═════ Information supplied ═════
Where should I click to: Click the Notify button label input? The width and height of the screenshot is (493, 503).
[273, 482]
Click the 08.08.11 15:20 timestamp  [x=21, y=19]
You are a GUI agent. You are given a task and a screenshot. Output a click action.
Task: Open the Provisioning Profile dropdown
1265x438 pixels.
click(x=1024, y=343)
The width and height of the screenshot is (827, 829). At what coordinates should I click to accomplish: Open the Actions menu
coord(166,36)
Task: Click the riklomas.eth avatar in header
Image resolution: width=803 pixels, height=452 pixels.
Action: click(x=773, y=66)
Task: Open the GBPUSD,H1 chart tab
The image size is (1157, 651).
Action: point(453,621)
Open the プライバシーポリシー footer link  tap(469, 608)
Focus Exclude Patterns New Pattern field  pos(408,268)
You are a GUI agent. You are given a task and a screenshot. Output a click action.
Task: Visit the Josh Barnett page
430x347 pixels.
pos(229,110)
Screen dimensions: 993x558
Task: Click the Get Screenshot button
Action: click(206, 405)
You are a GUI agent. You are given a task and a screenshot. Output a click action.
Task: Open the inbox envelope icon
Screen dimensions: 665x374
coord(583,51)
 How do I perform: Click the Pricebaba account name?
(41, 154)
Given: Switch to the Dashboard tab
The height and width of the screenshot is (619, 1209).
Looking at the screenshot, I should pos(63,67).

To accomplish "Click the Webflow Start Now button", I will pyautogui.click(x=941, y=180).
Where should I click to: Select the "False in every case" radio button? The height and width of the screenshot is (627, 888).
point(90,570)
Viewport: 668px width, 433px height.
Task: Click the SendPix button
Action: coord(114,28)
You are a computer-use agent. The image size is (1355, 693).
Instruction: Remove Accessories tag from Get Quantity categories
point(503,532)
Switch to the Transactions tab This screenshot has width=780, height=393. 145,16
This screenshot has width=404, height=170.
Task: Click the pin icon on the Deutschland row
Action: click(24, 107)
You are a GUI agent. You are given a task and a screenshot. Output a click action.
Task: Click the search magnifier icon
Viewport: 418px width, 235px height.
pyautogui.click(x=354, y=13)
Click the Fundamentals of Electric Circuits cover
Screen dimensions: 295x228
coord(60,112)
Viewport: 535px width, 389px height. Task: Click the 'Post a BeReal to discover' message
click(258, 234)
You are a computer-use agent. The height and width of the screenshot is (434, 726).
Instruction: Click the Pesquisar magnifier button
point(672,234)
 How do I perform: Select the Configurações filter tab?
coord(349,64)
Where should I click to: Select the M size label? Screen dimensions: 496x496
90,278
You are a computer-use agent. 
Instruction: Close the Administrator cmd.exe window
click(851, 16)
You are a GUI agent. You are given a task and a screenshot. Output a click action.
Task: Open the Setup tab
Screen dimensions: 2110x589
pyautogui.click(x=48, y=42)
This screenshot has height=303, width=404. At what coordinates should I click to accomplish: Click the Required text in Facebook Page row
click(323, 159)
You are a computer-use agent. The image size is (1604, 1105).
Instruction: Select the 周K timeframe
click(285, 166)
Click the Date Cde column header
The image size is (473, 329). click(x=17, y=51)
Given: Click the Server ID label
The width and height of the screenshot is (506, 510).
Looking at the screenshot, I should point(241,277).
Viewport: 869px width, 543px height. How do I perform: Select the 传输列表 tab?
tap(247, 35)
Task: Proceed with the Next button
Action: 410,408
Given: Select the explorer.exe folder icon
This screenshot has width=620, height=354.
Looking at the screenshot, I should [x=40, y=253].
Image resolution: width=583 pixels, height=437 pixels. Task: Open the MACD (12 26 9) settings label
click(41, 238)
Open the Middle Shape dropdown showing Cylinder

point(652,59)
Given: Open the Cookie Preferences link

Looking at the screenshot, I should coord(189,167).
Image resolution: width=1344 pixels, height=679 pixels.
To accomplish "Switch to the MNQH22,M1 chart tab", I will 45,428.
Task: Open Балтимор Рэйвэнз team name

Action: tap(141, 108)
═════
= Problem description =
All of the records above are to be set down again exactly.

= Response area =
Where should I click to: Click the Notify button label input? The width and height of the screenshot is (493, 503).
[273, 482]
Click the 08.08.11 15:20 timestamp  [x=21, y=19]
You are a GUI agent. You are given a task and a screenshot. Output a click action.
Task: Open the Provisioning Profile dropdown
1265x438 pixels.
click(x=1024, y=343)
The width and height of the screenshot is (827, 829). At what coordinates should I click to accomplish: Open the Actions menu
coord(166,36)
Task: Click the riklomas.eth avatar in header
Image resolution: width=803 pixels, height=452 pixels.
Action: click(x=773, y=66)
Task: Open the GBPUSD,H1 chart tab
The image size is (1157, 651).
Action: point(453,621)
Open the プライバシーポリシー footer link  tap(469, 608)
Focus Exclude Patterns New Pattern field  pos(408,268)
You are a GUI agent. You are given a task and a screenshot. Output a click action.
Task: Visit the Josh Barnett page
430x347 pixels.
pos(229,110)
Screen dimensions: 993x558
Task: Click the Get Screenshot button
Action: click(206, 405)
You are a GUI agent. You are given a task and a screenshot. Output a click action.
Task: Open the inbox envelope icon
Screen dimensions: 665x374
coord(583,51)
 How do I perform: Click the Pricebaba account name?
(41, 154)
Given: Switch to the Dashboard tab
The height and width of the screenshot is (619, 1209).
Looking at the screenshot, I should pos(63,67).

To accomplish "Click the Webflow Start Now button", I will pyautogui.click(x=941, y=180).
Where should I click to: Select the "False in every case" radio button? The height and width of the screenshot is (627, 888).
point(90,570)
Viewport: 668px width, 433px height.
Task: Click the SendPix button
Action: coord(114,28)
You are a computer-use agent. The image size is (1355, 693).
Instruction: Remove Accessories tag from Get Quantity categories
point(503,532)
Switch to the Transactions tab This screenshot has width=780, height=393. 145,16
This screenshot has width=404, height=170.
Task: Click the pin icon on the Deutschland row
Action: click(24, 107)
You are a GUI agent. You are given a task and a screenshot. Output a click action.
Task: Click the search magnifier icon
Viewport: 418px width, 235px height.
pyautogui.click(x=354, y=13)
Click the Fundamentals of Electric Circuits cover
Screen dimensions: 295x228
coord(60,112)
Viewport: 535px width, 389px height. Task: Click the 'Post a BeReal to discover' message
click(258, 234)
You are a computer-use agent. The height and width of the screenshot is (434, 726).
Instruction: Click the Pesquisar magnifier button
point(672,234)
 How do I perform: Select the Configurações filter tab?
coord(349,64)
Where should I click to: Select the M size label? Screen dimensions: 496x496
90,278
You are a computer-use agent. 
Instruction: Close the Administrator cmd.exe window
click(851, 16)
You are a GUI agent. You are given a task and a screenshot. Output a click action.
Task: Open the Setup tab
Screen dimensions: 2110x589
pyautogui.click(x=48, y=42)
This screenshot has height=303, width=404. At what coordinates should I click to accomplish: Click the Required text in Facebook Page row
click(323, 159)
You are a computer-use agent. The image size is (1604, 1105).
Instruction: Select the 周K timeframe
click(285, 166)
Click the Date Cde column header
The image size is (473, 329). click(x=17, y=51)
Given: Click the Server ID label
The width and height of the screenshot is (506, 510).
Looking at the screenshot, I should point(241,277).
Viewport: 869px width, 543px height. How do I perform: Select the 传输列表 tab?
tap(247, 35)
Task: Proceed with the Next button
Action: 410,408
Given: Select the explorer.exe folder icon
This screenshot has width=620, height=354.
Looking at the screenshot, I should [x=40, y=253].
Image resolution: width=583 pixels, height=437 pixels. Task: Open the MACD (12 26 9) settings label
click(41, 238)
Open the Middle Shape dropdown showing Cylinder

point(652,59)
Given: Open the Cookie Preferences link

Looking at the screenshot, I should coord(189,167).
Image resolution: width=1344 pixels, height=679 pixels.
To accomplish "Switch to the MNQH22,M1 chart tab", I will 45,428.
Task: Open Балтимор Рэйвэнз team name

Action: tap(141, 108)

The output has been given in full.